凉亭里,左菲雁抛开所有疑惑,想让自己得到片刻的宁静,而那些百思不得其解的事情就等稍后再去思考。总有一天,真相会自己跳出来,或者下次进宫,她可以设法去试探皇兄,看看能否从皇兄口中得出些什么?闲散的把玩手上这支于伟祺送给她的玉簪,玉簪通体透明散发着幽幽绿光。

“公主,你又在想驸马了?”调皮的声音在耳畔响起。

“去去去……你这死丫头,瞎说什么。”左菲雁赶苍蝇似的,把水蝶凑过来的脑袋给推开。

还是继续研究这支玉簪吧!上次于伟祺送给她之后,她都没来得及好好研究。

“公主,这玉簪上面的可是梨花碎瓣?”水莲清甜的声音沾满疑惑。

梨花?经水莲这么一说,仔细一看,玉簪上面的果真是梨花花瓣。

“莲儿,你好聪明,谢啦!”欢快的向水莲道谢。

“公主客气了,您说驸马送这支玉簪是不是有什么含义?”一般男人送女人东西,或者女人送男人东西都有一定的含义,比如等待,爱恋,婚嫁……可就不知驸马送公主的是什么含义。

“含义?会有什么含义?”一时没有听明白水莲的话,偏着头想这玉簪上的梨花到底是什么含义。

“梨花的花语是一辈子的守护。”凉亭外,吹来一阵低柔的嗓音,清幽不失温柔,温柔中含着点点调笑忧郁。

一听有男声,水蝶转身大声喝斥,“大胆,你是何人?”

“在下皇甫云卿。

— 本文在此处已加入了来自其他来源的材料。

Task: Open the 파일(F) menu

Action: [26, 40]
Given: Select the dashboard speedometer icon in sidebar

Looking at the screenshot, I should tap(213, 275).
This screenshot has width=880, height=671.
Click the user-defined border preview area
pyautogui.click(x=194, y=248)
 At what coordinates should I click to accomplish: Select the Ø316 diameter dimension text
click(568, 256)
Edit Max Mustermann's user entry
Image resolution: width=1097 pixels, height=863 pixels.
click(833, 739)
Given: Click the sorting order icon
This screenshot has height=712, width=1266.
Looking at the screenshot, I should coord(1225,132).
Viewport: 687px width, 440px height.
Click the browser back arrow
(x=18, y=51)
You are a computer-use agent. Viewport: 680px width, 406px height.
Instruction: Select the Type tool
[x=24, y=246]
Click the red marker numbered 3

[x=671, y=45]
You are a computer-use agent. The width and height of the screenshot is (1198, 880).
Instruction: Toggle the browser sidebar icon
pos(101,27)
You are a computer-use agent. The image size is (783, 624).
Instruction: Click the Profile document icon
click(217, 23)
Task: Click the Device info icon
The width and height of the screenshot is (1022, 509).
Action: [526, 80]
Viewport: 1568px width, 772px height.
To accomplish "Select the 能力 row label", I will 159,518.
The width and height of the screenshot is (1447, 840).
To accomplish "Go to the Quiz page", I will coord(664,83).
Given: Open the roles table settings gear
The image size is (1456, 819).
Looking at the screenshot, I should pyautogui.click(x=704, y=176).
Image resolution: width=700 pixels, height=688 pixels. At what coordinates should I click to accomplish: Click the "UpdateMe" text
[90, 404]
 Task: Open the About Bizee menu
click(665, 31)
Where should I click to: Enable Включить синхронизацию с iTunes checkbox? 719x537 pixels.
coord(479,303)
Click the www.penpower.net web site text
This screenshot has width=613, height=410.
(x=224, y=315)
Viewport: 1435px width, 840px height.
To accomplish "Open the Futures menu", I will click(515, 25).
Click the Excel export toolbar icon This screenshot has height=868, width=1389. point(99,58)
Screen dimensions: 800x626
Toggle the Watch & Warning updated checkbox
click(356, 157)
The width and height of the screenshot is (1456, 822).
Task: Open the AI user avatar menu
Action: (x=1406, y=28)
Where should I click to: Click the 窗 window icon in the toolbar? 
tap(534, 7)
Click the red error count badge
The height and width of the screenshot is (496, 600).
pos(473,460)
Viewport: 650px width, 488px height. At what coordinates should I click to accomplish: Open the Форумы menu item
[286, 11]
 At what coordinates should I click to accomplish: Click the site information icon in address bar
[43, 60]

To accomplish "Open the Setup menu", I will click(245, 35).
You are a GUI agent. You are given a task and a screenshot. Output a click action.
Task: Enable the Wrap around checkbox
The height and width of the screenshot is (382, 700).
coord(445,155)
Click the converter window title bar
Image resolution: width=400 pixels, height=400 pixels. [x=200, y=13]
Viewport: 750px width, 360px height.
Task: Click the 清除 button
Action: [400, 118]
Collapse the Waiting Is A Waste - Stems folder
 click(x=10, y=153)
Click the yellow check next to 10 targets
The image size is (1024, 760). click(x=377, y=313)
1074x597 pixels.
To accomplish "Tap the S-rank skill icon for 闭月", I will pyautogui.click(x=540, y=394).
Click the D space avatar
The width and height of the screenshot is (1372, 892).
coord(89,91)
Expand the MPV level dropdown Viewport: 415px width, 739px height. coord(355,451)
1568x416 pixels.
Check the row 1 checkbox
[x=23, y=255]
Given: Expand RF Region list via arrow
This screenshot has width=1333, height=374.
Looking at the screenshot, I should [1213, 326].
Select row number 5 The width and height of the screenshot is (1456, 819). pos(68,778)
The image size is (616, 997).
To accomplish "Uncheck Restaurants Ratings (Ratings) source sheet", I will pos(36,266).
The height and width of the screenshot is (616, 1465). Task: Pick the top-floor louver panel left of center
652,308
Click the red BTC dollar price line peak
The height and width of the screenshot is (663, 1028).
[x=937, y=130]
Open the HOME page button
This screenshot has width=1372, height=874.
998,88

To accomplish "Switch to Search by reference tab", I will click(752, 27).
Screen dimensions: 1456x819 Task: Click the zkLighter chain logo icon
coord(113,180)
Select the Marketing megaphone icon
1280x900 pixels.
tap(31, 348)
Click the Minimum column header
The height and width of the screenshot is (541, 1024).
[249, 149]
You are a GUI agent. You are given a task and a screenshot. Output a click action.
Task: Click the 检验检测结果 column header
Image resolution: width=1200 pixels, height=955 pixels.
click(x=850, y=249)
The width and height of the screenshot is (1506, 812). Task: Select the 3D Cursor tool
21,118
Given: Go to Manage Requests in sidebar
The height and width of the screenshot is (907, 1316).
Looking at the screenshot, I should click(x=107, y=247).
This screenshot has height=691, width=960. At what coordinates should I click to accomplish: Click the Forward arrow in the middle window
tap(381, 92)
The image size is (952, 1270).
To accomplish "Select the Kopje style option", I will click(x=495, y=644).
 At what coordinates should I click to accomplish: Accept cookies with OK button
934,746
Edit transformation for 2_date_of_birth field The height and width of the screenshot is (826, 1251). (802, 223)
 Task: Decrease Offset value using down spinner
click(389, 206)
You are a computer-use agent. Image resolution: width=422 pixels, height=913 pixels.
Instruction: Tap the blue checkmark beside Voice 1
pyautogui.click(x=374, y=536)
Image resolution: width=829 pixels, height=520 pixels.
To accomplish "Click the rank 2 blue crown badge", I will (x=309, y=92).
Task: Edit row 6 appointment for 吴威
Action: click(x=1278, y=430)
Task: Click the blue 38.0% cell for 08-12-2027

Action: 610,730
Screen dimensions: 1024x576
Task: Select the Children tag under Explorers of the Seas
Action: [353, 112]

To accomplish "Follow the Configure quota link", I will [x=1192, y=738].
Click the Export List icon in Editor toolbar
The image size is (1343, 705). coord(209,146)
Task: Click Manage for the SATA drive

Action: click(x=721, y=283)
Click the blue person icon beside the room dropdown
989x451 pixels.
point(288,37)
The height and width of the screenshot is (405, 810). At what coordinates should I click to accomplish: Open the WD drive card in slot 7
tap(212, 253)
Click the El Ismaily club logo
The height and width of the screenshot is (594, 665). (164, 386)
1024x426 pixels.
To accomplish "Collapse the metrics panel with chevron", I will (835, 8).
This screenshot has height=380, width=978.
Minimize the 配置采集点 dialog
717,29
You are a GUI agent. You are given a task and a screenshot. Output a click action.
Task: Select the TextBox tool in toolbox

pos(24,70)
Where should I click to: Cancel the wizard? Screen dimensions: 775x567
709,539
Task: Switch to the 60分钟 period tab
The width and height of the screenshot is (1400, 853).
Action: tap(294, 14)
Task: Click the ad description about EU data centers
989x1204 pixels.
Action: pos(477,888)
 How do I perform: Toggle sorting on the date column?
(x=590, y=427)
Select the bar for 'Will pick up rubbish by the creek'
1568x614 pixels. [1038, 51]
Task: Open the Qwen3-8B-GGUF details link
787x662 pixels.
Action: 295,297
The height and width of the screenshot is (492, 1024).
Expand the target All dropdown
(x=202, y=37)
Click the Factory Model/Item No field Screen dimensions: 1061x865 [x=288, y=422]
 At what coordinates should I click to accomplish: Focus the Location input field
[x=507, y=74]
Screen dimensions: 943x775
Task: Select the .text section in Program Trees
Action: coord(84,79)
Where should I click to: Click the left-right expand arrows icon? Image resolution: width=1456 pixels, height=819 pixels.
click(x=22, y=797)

”来人有理道。

“皇甫云卿是何人?”水蝶偏头细问。

“想必这位就是绿蝶公主,皇甫云卿给公主请安。”皇甫云卿抱拳躬身一礼。

“这里不是皇宫,皇甫公子免礼。”左菲雁示意他不必多礼。

她也是昨日才嫁到于家,对于于家的人、事、家庭构成还不太了解。基于于伟祺不在府中,她也不想去深入了解,所以一直呆在这兰亭阁,除非有人来找她。

细看眼前这位皇甫云卿,长得还不是一般的好看。

如果说,皇兄是风流倜傥,玉树临风;沐清风是温润如玉,谈笑风生;于伟祺是英气逼人,冷如寒霜;那这位皇甫云卿就眼若明星,面如冠玉,肤若凝脂,颜如敷粉。

“公主看够没?”皇甫云卿痞痞一笑,手中白色折扇翩翩。

“还没。”左菲雁毫不避讳的继续盯着他看。

黑色的长发松松垮垮的被绾起,紫色的瞳眸漾着邪肆忧郁,高挺的鼻梁,红润的饱满的唇瓣镶在一张漫不经心的俊美绝伦的脸上。一袭紫色的锦袍,手里拿着一把白色的折扇,扇柄上缀着一块像叶子的红玉,随意的穿着一双冰蓝靴子,让他看起来既风雅,又深不可测。

他到底是谁?为什么有种似曾相识的感觉?尤其是那邪肆中参杂忧伤的气息。

“在下真是荣幸,能得到公主如此赏识。”皇甫云卿眉目含笑的摇着折扇走进凉亭站立在左菲雁的跟前,好让她观察的更仔细。

“大胆,还不快退离公主三步。”水蝶见眼前这人一点规矩也没有,立马又喝斥起来。

“公主,你的贴身婢女脾气好大,害的我有点怕怕。”皇甫云卿打趣的看了一眼水蝶,依言退后三步。

水莲在旁细细的观看一番后,出声问道,“敢问公子就是江湖上相传鼎鼎有名的‘毒王’?”双眼警惕的看着皇甫云卿。

“啧,姑娘好眼力。”没想到宫里出来的人还会知道他,尤其是这位看起来只有十六七岁的女子,不经让他另眼相看,容貌生的倒比绿蝶公主来的秀美,身上也有大家闺秀的气质。

“‘毒王’?莲儿,你说的是真的吗?”左菲雁不顾形象的抓住水莲的手。

“是听府上人说的。”水莲点头。

“那皇甫云卿,你最厉害的毒是什么?”她最崇拜的就是会下毒的人,她好想学啊。

“公主想学?”稀奇,没有哪个人听到他是‘毒王’后不吓得屁股尿流,也只有眼前这位长得清秀的公主对他好奇至极。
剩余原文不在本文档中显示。